§ TASK GOAL
Reproduce the line that contains "The width and height of the screenshot is (685, 413)." and every line after it through the end of the records, exactly, with nothing added.

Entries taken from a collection
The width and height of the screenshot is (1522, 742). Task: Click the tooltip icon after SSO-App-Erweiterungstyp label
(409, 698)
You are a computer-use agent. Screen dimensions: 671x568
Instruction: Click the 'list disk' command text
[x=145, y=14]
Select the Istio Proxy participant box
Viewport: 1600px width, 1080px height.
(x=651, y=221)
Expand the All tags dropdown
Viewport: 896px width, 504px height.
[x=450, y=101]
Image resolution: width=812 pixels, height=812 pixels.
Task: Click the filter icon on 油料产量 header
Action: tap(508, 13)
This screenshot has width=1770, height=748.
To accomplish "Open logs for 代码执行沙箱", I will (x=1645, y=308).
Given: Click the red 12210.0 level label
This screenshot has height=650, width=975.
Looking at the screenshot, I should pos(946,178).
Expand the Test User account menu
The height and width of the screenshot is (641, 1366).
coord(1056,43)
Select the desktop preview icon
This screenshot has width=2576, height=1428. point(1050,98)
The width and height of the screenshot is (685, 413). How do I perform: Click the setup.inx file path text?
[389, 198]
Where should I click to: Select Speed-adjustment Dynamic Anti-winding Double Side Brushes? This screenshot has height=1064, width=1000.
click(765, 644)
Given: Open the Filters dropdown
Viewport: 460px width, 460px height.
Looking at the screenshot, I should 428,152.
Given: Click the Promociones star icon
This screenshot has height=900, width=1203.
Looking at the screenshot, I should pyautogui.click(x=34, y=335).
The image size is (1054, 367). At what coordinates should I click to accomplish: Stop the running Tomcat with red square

§ ANSWER
The width and height of the screenshot is (685, 413). How do I perform: Click the setup.inx file path text?
[389, 198]
Where should I click to: Select Speed-adjustment Dynamic Anti-winding Double Side Brushes? This screenshot has height=1064, width=1000.
click(765, 644)
Given: Open the Filters dropdown
Viewport: 460px width, 460px height.
Looking at the screenshot, I should 428,152.
Given: Click the Promociones star icon
This screenshot has height=900, width=1203.
Looking at the screenshot, I should pyautogui.click(x=34, y=335).
The image size is (1054, 367). At what coordinates should I click to accomplish: Stop the running Tomcat with red square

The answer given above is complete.